APPLICABLE LAWS AND REGULATIONS
The specific sections of the Act and Board regulations on which complainants base their
complaint are: Sections 24 and 25 of the Act, and 35 Ill. Adm. Code Sections 900.102 and
901.102(a) and (b) of the Board’s regulations.
Section 24 of the Act states, “[n]o person shall emit beyond the boundaries of his
property any noise that unreasonably interferes with the enjoyment of life or with any lawful
business or activity, so as to violate any regulation or standard adopted by the Board under this
Act.” (415 ILCS 5/24 (1994).)
Section 25 of the Act states, “[t]he Board, pursuant to procedures prescribed in Title
VII of the Act, may adopt regulations prescribing limitations on noise emissions beyond the
boundaries of the property of any person and prescribing requirements and standards for
equipment and procedures for monitoring noise and the collection, reporting, and retention of
data resulting from such monitoring.” (415 ILCS 5/25 (1994).)

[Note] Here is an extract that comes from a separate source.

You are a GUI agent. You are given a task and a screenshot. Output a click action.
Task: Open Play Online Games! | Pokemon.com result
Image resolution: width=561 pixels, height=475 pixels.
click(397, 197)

Section 900.102 provides, “[n]o person shall cause or allow the emission of sound
beyond the boundaries of his property, as property is defined in Section 25 of the Act, so as to
cause noise pollution in Illinois, or so as to violate any provision of this Chapter.” (35 Ill.

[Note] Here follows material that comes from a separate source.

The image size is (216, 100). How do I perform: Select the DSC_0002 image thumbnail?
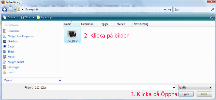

Adm. Code 900.102.) Section 900.101 has defined noise pollution to be “the emission of
sound that unreasonably interferes with the enjoyment of life or with any lawful business or
activity.”
Section 901.102(a) and (b) of the Board’s regulations provide the limits of allowable
noise levels, measured no less than 25 feet from any property-line-noise-source, during
daytime hours and nighttime hours, respectively. (35 Ill. Adm. Code 901.102.) Section
901.101 defines “property line noise-source” as any equipment or facility or combination
thereof which operates within any land use as specified by 35 Ill. Adm. Code 901.101. Such
equipment or facility or combination thereof, must be capable of emitting sound beyond the
property line of the land on which operated.

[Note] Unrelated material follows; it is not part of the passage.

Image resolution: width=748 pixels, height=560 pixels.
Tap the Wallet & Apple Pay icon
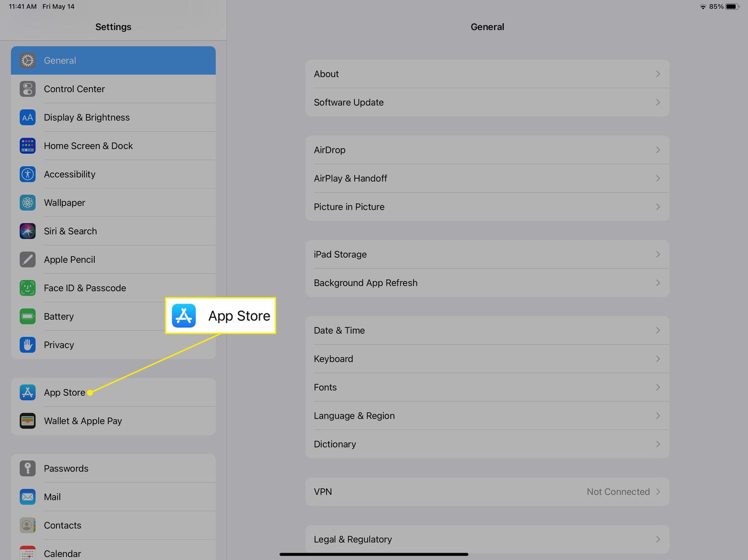27,421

Section 33(c) of the Act states, “[i]n making its orders and determinations, the Board
shall take into consideration all the facts and circumstances bearing upon the reasonableness of
the emissions, discharges, or deposits involved including, but not limited to:
1.
The character and degree of injury to, or interference with the protection of the
health, general welfare and physical property of the people;
2.
The social and economic values of the pollution source;
8
3.
The suitability or unsuitability of the pollution source in the area in which it is
located, including the question of priority of location in the area involved;
4.
The technical practicability and economic reasonableness of reducing or
eliminating the emissions, discharges or deposits resulting from such pollution
source; and
5.
Any subsequent compliance.”
(415 ILCS 5/33(c) (1994).)
Section 42(h) of the Act states, “[i]n determining the appropriate civil penalty to be
imposed, the Board is authorized to consider any matters of record in mitigation or aggravation
of penalty, including but not limited to the following factors:
1.
The duration and gravity of the violation;
2.
The presence or absence of the due diligence on the part of the violator in
attempting to comply with the requirements of this Act and Regulations
thereunder or to secure relief therefrom as provided by this Act;
3.
Any economic penalty accrued by the violator because of delay in compliance
with requirements;
4.
The amount of monetary penalty which will serve to deter further violations by
the violator and to otherwise aid in enhancing voluntary compliance with this
Act by the violator and other persons similarly subject to the Act; and
5.
The number, proximity in time, and gravity of previously adjudicated violations
of this Act by the violator.”
(415 ILCS 5/42(h) (1994).)
ARGUMENT
Complainants contend that the evidence demonstrates numerous and substantial
violations by Gotham. Complainants assert there are at least 21 nuisance violations, as well as
one violation of numeric standards. Complainants argue in the amended complaint that noise
emanating from Gotham, primarily of a deep bass character of 31.4 Hz, 63 Hz and 125 Hz
octave bands, is so loud that it unreasonably interferes with the enjoyment of life and lawful
activities. They further state that since February 1994, the unabated noise pollution has been
consistent Thursdays through Sundays and, occasionally, Sundays through Wednesdays.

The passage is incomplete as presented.